Bryn Mawr College, Bryn Mawr, Pennsylvania
B.A. in political science
Growing up in Denver with a deep appreciation for public education, Katie Campbell wanted to make an impact as soon as she graduated from college. "Often young people are told they need more experience," says the special education teacher at Georgian Hills Elementary. "Teach for America offered an opportunity for me to go into the front lines right away" without a degree in special ed.
Since last August she has taught children in grades four to six, ages 9 to 13. Most of her students have mild to moderate disabilities, including mental retardation or difficulty processing what they hear, see, or read; some lack self-control and display behavioral problems. "They're all in a regular classroom," she says, "but they come to me for help.
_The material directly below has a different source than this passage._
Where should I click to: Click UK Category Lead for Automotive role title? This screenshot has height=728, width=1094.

I work with them for about two hours. That equates to about an hour for reading and an hour for math. Sometimes I wonder if I'm accomplishing all that needs to be done."
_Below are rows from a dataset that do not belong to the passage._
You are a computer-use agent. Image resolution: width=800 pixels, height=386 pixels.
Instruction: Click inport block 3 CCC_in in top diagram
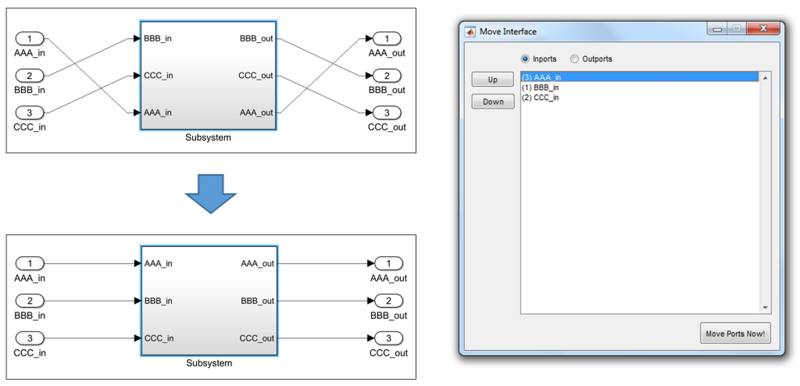pyautogui.click(x=30, y=112)
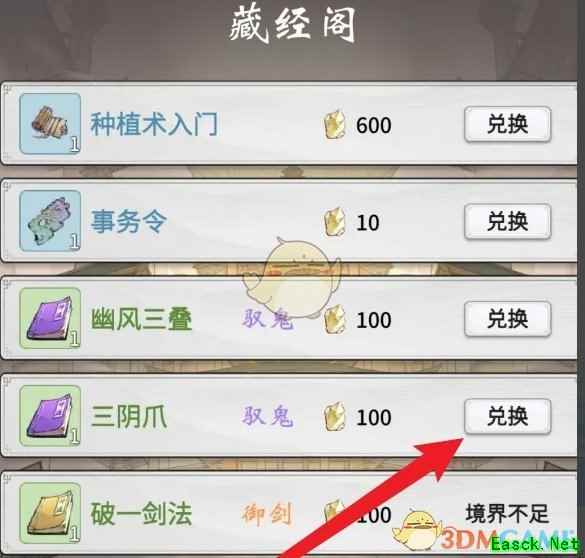Select the 事务令 token icon
Viewport: 585px width, 558px height.
click(50, 221)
Early in the year, she discovered what she was up against. While teaching a unit on American citizenship, she asked a student if he was born in the U.S. He said, "No, I was born in Memphis." His response to Campbell reflected what she sees as one reason for the learning gap: lack of experience and exposure. "These children don't know how they fit into the big picture, into the world community. I try to help with that."
As a resource teacher, she stresses that her class is for learning, not playtime, and that each child can learn. She tells of a 13-year-old who tested in August at pre-first-grade level. "He would come in and he wouldn't even try. A lot of my students are convinced they cannot do anything." Determined to change that attitude, Campbell used a guided reading instruction for special-ed classes she learned through the city schools' literacy academy. Called "failure-free," the sight-based reading program uses repetition "so students recognize the words on their own and have some success in reading them," she explains. The 13-year-old now tests at mid-first-grade level, an increase Campbell sees as significant, considering the limited time they've had to work together. But what really encourages her is the boy's attitude: "Now he's excited by his successes and he aims to please," she says. "I see joy in this learning progress. And I see a glimmer in his eyes that shows he believes in himself."
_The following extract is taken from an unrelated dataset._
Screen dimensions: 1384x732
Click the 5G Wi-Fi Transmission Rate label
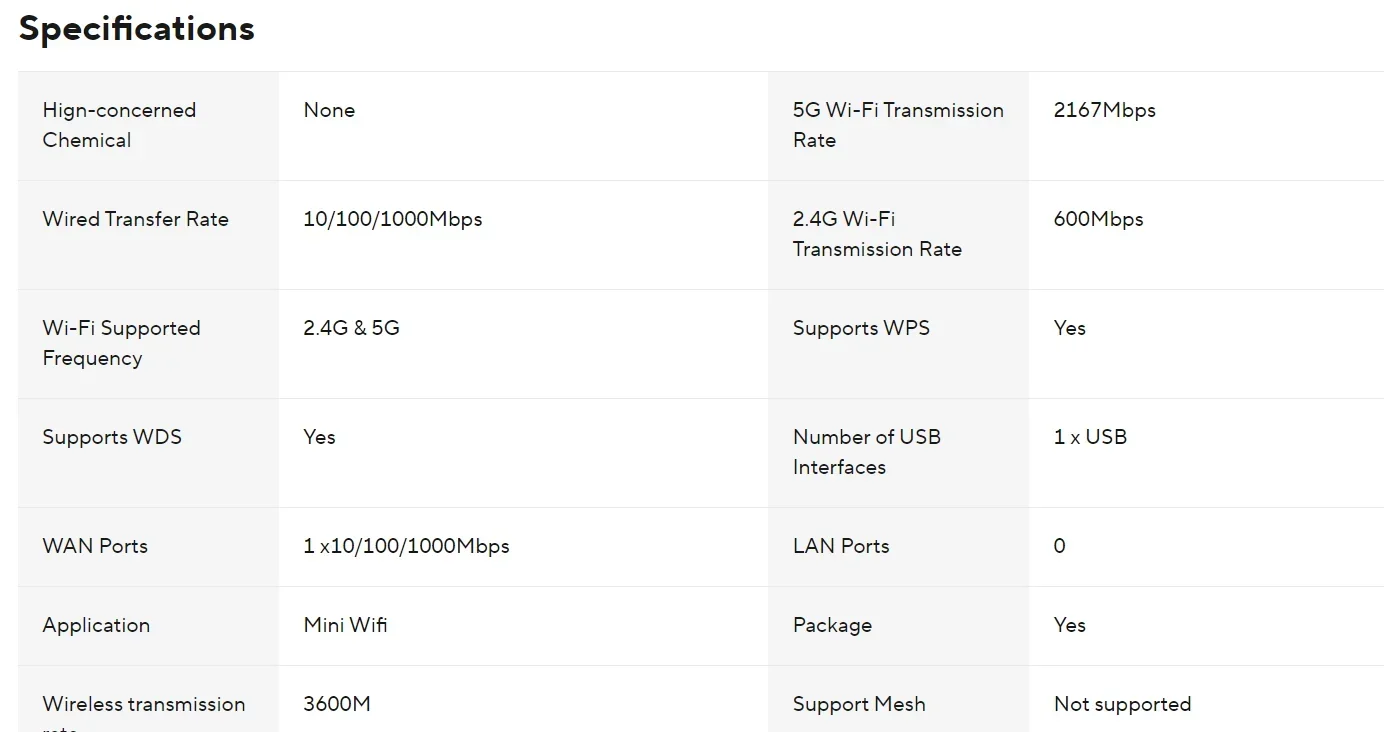(897, 125)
No doubt Campbell's own attitude shone through when she was interviewed for TFA. "One thing [TFA recruiters] look for," she says, "is something I know is absolutely critical to the students and the teacher: the unwavering expectation that my students can achieve. Not only that they deserve to, but that they're capable of it. That expectation, that sense of possibility, rubs off on the students."
As interested in social justice as she is in education, Campbell sees herself possibly going into school psychology or social work. "Ultimately," she says, "I'm interested in advocacy and policy development."